By Harold Bettes
Dynamometers have been around for ages. Well, almost. Dyno testing didn’t really get off the mark for serious use until James Watt (January 19, 1736 August, 25, 1819) decided that horsepower was something to call the power equivalent to horseflesh that was doing the heavy lifting of the day (1780).
The first real reference to brake horsepower (as in dyno testing) wasn’t used until about 1822 and the horsepower game hasn’t been the same ever since. Dynos have been part of the more serious scene for engine builders, racers and engineering groups in the U.S. since about the early to mid-1950s.
Because of the many assumptions of what a dyno can do for you, perhaps it is timely to look more closely at how you should think about dynos as a potential part of being an engine builder.
Did You Know…
The word dynamometer is defined in the dictionary as: Dynamometer (Dy-Na-mom-e-ter) any number of devices for force measurement or measurement of mechanical power. The word comes from the Greek (dunamis force) + (metron measurement) and dynamometers might seem more like Greek than anything else until you learn a little something about them.
What’s In It For You
If you want to improve your engine building talents or to develop a better engine combination for an engine that you own, a dynamometer testing program could help you achieve that goal. And, if you are into racing or work at a shop that builds racing and performance engines, tagging along with a shop’s dyno team is a great way to gain additional experience.

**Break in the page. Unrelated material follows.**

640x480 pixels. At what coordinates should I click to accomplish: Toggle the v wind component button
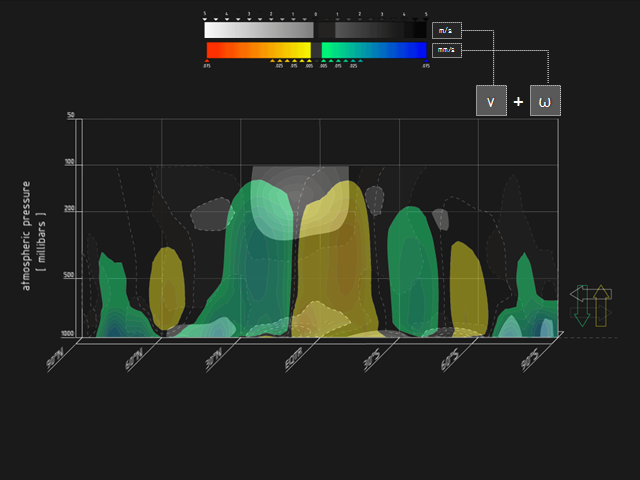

You may be lucky enough to get to use one at the shop where you eventually land a job, or you boss may have to rent dyno time to achieve these goals. Or, if you attend a school that has dyno equipment you’re already ahead of the curve.
First of all, none of the devices are inexpensive. The facilities to support them are not cheap. Adequate support personnel are not cheap, either. So if you are looking for a cheap solution to your engine testing needs, the best solution would be to align yourself with a shop that rents dyno time.

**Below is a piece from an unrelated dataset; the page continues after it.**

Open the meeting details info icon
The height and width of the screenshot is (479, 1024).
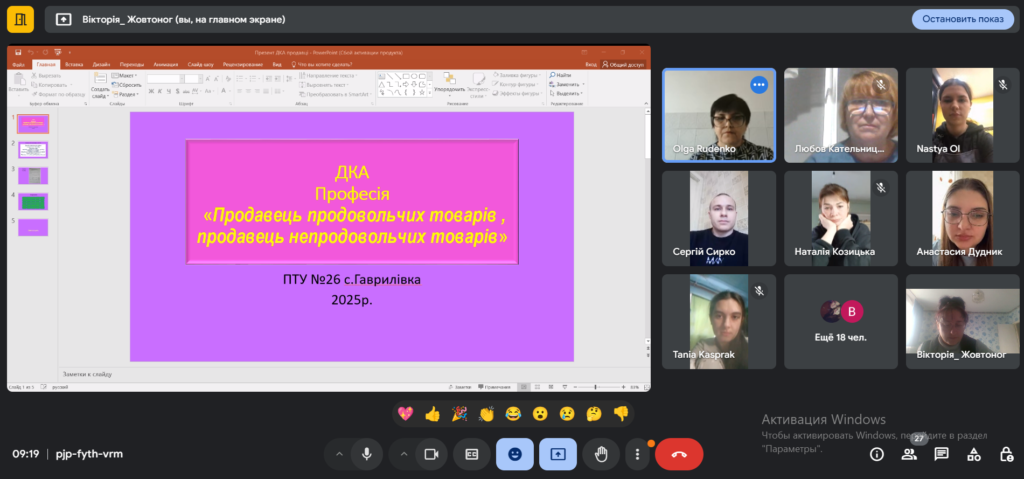[877, 454]
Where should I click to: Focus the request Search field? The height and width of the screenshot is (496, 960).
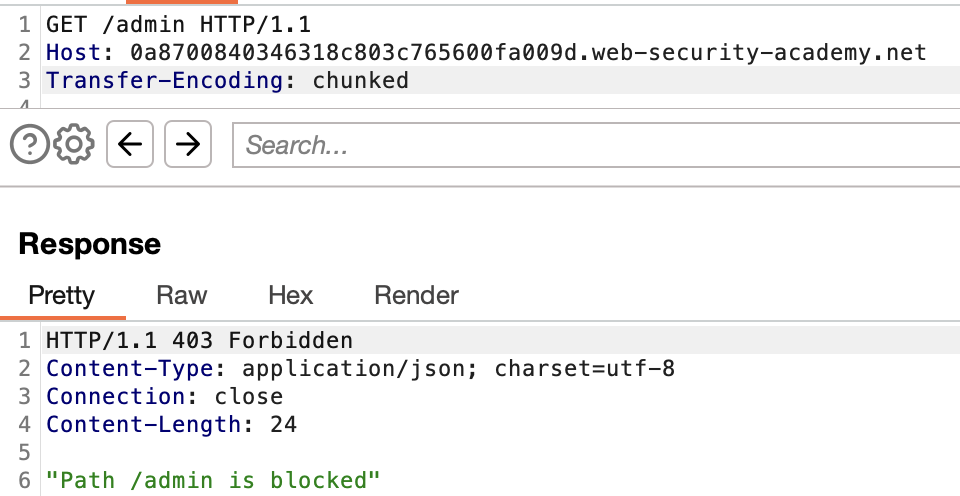tap(596, 145)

Next, you’ll need to understand the principal differences between engine and chassis dynos. The most common type of dyno that folks think about (if they build engines) is an engine dyno.
Engine dynos today generally cost from a low of $30,000 to about $70,000, while the typical engine dyno testing charges from across the country vary from $500 per day to about $1,000 per day, depending on the level of support that is supplied. You can learn a lot about a given engine combination in a day if you plan your testing, tuning and parts swapping carefully.

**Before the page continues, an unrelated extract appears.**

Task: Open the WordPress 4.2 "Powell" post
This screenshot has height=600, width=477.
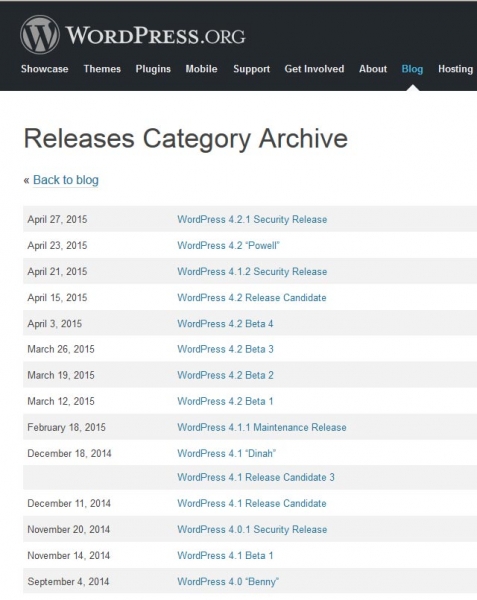Action: (x=228, y=245)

The typical chassis dyno testing charges vary from $30 to $50 per pull to about $200 for a “tuning” session of two hours or so. Labor charges are all over the map and depend on what type of testing is done and what level of tuning support is offered.
Remember If your employer is paying that kind of money to have engines tested, you’ll need to make sure you have a grasp of the dyno fundamentals so you are not costing the shop money. One of the best ways to save if paying by the hour is to show up prepared.
Planning a Dyno Test
Go with a plan, because wishes won’t work when it comes to testing.
Be aware of one thing when you are renting a testing facility or service. You are the boss! Taking suggestions so that your planning is adequate is good, but it is you who is the customer. Because you (or your employer) are going to be paying for the test, try and get the most out of the time and dollars expended.
Talk with the test facility staff before you go to the test session. That way they can help you plan more effectively, find out what parts they expect you to bring to the test session. For example Bell housing? Headers? Your own shop rags or paper towels? Know before you go.
Also, say you have a flat tappet camshaft in the engine. What do they recommend for a break-in procedure? Do the soft springs need to be changed after break-in? Different rocker ratios after break-in? Remember that you also might be required to re-torque the heads after the cam break-in.
So make a list. The list helps make up the plan. Don’t go into a dyno test session with three carburetors, five manifolds, three camshafts and two separate ignition systems and expect to get it all done in one day on the dyno. Be realistic and be methodical. Be very rigid about keeping notes and work at creating good documentation of your testing experiences. This process alone (if done well) will help move your racing program forward.
Misconceptions Lead to Miscalculations: One of the more common misconceptions about a dynamometer is that it measures horsepower. WRONG it only measures TORQUE and RPM…horsepower must be calculated.
The math is fairly simple: torque times engine rpm divided by 5252 equals horsepower.
Get You Goals and Objectives Down
Part of the plan should outline what you want to test and what specific parts you want to test. Sequences are important so that you can get the best bang for your buck. Most testing services start charging and the clock begins when you and your engine or chassis are on site.
If you require a particular fuel, you had better have enough for the tests or you will be paying for down time while waiting on more fuel. The same goes for specific lubricants. If you intend to break-in the camshaft and then change oil, as is the common practice, then you had better have your brand with you. If you don’t, you are still on the test facility’s clock while someone goes for the items that you forgot.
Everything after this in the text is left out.